→ **Text to read**
Buying with diligence

Adam Bernstein
Wednesday, October 26, 2022

In the second part of our focus on MBOs, we look at the buyer’s perspective and assess the advantages and pitfalls of buying the business you are working in.

Buying a company via a management buyout – an MBO – seems like a match made in heaven. A seller wants, for whatever reason, to move on while a buyer ensconced in the business seeks to buy something that they are familiar with.

But of course, as with anything in business, an MBO is much more than that and requires consideration of myriad issues.

In the last issue we examined MBOs from the seller’s perspective. Now we look at what buyers need to know.

Structure matters

For Debbie Jackson, a partner in the corporate group of Walker Morris, an MBO – the acquisition by a company’s management team of the business they manage – is often about dealing with practicalities.

That aside, she says that MBOs offer all forms of owner, including owner-managed businesses and large corporates, “a form of exit that leaves the business in the hands of those who, by reason of already managing the business, are often best equipped to help the company grow and succeed financially”. For the management team she says “an MBO brings control and reward along with more responsibility and risk associated with becoming owners compared to being employees”.

Naturally every MBO will be different and so the structure of the acquisition will depend upon the business being acquired. As Jackson outlines, if it comprises a self-contained business within one company then the acquisition of the company’s shares would be the most likely route. However, she says that “if the business is part of a larger business it may be necessary to acquire just the assets and liabilities of that particular business; a share acquisition has the certainty of acquiring all the business and assets, but the company’s separate legal personality means that the buyer has no control over what is obtained as all the assets and liabilities – warts and all – will be acquired”.

→ **Set exercise**
Copy out everything in the article on management buyouts from "Adam Bernstein" down to "dealing with practicalities.". The listing after this comes from a separate source.

→ **Dataset extract**
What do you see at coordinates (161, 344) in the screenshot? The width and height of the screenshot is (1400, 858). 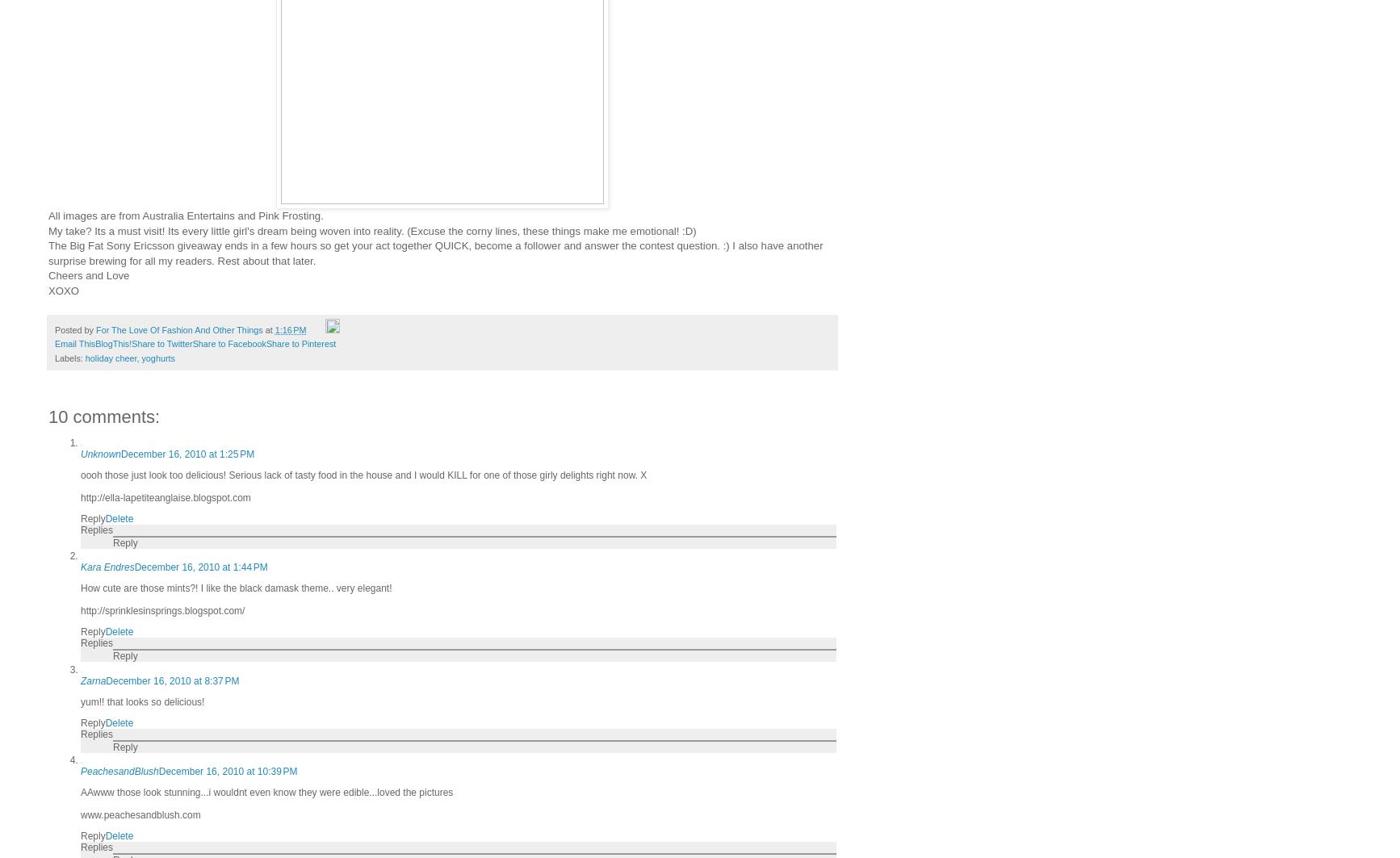 I see `'Share to Twitter'` at bounding box center [161, 344].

→ **Complete output**
Adam Bernstein
Wednesday, October 26, 2022

In the second part of our focus on MBOs, we look at the buyer’s perspective and assess the advantages and pitfalls of buying the business you are working in.

Buying a company via a management buyout – an MBO – seems like a match made in heaven. A seller wants, for whatever reason, to move on while a buyer ensconced in the business seeks to buy something that they are familiar with.

But of course, as with anything in business, an MBO is much more than that and requires consideration of myriad issues.

In the last issue we examined MBOs from the seller’s perspective. Now we look at what buyers need to know.

Structure matters

For Debbie Jackson, a partner in the corporate group of Walker Morris, an MBO – the acquisition by a company’s management team of the business they manage – is often about dealing with practicalities.